_Directions for this task_
Quote all of the material below word for word.

_The records_
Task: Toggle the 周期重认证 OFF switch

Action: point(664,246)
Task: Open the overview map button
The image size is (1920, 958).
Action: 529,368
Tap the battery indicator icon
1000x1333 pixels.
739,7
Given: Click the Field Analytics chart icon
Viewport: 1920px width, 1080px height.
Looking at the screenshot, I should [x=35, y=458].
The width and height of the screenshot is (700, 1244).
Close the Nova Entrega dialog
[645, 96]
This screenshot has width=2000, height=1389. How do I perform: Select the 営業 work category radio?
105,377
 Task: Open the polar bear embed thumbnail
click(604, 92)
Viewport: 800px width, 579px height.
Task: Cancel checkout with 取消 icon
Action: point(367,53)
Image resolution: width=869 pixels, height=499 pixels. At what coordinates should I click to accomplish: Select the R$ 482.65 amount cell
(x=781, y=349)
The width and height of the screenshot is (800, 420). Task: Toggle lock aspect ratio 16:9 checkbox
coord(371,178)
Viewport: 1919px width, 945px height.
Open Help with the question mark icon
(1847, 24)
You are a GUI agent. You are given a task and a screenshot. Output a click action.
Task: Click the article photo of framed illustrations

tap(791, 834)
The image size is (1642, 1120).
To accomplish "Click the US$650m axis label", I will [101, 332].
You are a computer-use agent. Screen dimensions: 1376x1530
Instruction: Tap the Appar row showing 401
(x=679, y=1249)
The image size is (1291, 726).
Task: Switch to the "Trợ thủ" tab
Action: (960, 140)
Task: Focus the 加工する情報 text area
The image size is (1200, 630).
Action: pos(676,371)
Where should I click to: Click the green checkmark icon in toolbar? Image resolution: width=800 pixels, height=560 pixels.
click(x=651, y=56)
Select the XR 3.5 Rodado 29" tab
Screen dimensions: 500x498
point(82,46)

_Response for this exercise_
Task: Toggle the 周期重认证 OFF switch

Action: point(664,246)
Task: Open the overview map button
The image size is (1920, 958).
Action: 529,368
Tap the battery indicator icon
1000x1333 pixels.
739,7
Given: Click the Field Analytics chart icon
Viewport: 1920px width, 1080px height.
Looking at the screenshot, I should [x=35, y=458].
The width and height of the screenshot is (700, 1244).
Close the Nova Entrega dialog
[645, 96]
This screenshot has width=2000, height=1389. How do I perform: Select the 営業 work category radio?
105,377
 Task: Open the polar bear embed thumbnail
click(604, 92)
Viewport: 800px width, 579px height.
Task: Cancel checkout with 取消 icon
Action: point(367,53)
Image resolution: width=869 pixels, height=499 pixels. At what coordinates should I click to accomplish: Select the R$ 482.65 amount cell
(x=781, y=349)
The width and height of the screenshot is (800, 420). Task: Toggle lock aspect ratio 16:9 checkbox
coord(371,178)
Viewport: 1919px width, 945px height.
Open Help with the question mark icon
(1847, 24)
You are a GUI agent. You are given a task and a screenshot. Output a click action.
Task: Click the article photo of framed illustrations

tap(791, 834)
The image size is (1642, 1120).
To accomplish "Click the US$650m axis label", I will [101, 332].
You are a computer-use agent. Screen dimensions: 1376x1530
Instruction: Tap the Appar row showing 401
(x=679, y=1249)
The image size is (1291, 726).
Task: Switch to the "Trợ thủ" tab
Action: (960, 140)
Task: Focus the 加工する情報 text area
The image size is (1200, 630).
Action: pos(676,371)
Where should I click to: Click the green checkmark icon in toolbar? Image resolution: width=800 pixels, height=560 pixels.
click(x=651, y=56)
Select the XR 3.5 Rodado 29" tab
Screen dimensions: 500x498
point(82,46)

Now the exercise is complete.